Im Blick zurück offenbart Riefenstahl ihre glückliche Kindheit mit einer zugewandten Mutter, die ihre Tochter in jeder Weise unterstützt und ihr alle Wege offen lässt. So wird Leni zunächst Tänzerin, dann Abenteuerin, die hohe Berge besteigt, ferne Länder bereist und mit 71 Jahren noch Tauchen lernt. Dagegen lebt Susan in unglücklichen Verhältnissen, und oft genug muss sie – als Sechsjährige – ihre eigene lebensuntüchtige Mutter bemuttern. So erklärt sich wohl auch, wie es zu den Haltungen der beiden Frauen kommt: Riefenstahl, die auf die reine kulturelle Ästhetik fokussiert ist, Sontag, die sich schon sehr früh einer harten Realität stellen muss.

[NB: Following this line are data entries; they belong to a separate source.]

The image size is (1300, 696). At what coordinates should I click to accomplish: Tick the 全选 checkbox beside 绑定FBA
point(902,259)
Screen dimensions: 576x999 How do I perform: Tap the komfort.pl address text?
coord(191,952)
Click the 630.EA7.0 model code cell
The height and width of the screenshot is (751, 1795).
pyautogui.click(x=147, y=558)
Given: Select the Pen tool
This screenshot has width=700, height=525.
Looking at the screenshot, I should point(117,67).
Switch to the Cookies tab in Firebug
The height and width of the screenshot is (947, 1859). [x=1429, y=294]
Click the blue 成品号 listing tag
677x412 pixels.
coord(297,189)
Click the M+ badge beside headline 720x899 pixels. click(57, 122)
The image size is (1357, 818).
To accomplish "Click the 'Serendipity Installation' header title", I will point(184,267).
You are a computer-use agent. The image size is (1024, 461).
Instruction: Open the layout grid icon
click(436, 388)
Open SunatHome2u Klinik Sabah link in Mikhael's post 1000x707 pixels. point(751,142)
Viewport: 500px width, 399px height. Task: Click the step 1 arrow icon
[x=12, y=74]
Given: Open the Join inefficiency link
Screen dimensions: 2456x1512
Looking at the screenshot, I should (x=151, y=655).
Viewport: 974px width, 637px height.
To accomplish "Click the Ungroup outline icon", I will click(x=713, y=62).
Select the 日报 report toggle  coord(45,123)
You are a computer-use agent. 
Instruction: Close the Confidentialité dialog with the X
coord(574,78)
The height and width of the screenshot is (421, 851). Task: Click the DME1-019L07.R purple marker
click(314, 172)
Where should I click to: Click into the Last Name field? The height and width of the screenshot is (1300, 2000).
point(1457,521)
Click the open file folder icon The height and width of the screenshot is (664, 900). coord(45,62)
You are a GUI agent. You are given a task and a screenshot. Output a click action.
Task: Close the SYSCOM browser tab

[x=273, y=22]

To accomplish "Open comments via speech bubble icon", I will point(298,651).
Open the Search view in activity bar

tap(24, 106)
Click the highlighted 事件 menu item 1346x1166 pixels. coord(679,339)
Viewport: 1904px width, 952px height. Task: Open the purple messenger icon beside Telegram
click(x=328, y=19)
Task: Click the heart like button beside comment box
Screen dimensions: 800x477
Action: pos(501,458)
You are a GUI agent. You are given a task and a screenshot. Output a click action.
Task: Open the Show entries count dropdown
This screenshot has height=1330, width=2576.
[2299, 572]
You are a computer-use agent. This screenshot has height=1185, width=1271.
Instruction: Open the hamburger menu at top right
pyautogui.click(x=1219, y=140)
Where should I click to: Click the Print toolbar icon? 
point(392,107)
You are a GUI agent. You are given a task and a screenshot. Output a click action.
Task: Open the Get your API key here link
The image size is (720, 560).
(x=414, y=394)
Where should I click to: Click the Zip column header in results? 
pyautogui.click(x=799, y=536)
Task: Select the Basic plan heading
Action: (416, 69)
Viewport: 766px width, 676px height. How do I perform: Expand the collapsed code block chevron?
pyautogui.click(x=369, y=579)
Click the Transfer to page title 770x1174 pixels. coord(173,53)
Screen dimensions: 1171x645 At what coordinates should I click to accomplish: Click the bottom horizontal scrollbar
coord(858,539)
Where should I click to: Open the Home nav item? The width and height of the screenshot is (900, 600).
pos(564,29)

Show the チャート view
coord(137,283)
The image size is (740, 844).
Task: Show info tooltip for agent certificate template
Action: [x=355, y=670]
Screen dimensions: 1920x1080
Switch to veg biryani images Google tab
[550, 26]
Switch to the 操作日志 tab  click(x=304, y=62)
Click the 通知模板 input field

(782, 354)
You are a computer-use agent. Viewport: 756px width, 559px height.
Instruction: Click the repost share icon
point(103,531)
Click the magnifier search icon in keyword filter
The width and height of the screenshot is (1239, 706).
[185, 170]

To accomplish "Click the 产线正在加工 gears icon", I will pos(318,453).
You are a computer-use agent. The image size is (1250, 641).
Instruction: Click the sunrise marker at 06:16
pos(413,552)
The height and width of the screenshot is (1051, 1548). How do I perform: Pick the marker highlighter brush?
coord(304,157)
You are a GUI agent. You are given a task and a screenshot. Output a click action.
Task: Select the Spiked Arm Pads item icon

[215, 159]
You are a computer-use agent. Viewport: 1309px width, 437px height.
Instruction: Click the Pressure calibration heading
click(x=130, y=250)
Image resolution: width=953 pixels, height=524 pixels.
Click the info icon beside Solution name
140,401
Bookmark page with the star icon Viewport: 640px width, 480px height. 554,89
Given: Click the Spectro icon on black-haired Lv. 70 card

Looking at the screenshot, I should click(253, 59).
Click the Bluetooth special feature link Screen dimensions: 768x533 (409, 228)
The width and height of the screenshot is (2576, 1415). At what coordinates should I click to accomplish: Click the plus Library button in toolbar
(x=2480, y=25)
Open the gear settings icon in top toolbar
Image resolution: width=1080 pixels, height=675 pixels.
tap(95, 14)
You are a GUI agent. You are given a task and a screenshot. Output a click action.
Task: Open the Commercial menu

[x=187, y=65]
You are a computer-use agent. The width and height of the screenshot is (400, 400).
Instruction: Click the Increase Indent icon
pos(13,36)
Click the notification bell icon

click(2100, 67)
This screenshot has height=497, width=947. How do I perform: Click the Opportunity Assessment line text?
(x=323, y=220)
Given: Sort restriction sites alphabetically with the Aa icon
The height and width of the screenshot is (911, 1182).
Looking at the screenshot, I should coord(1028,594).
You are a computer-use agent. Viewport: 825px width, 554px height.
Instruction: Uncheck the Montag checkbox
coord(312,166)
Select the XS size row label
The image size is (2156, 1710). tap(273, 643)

Das Stück endet nach eineinhalb Stunden offen. Es gibt nicht wirklich Kategorien wie Siegerin und Besiegte, allenfalls Tendenzen. Doch das, was in dem Stück auf den Tisch kam, gibt ausreichend Stoff für eigenes Weiterdenken. Und genau das ist es, was das Theater leisten kann und muss.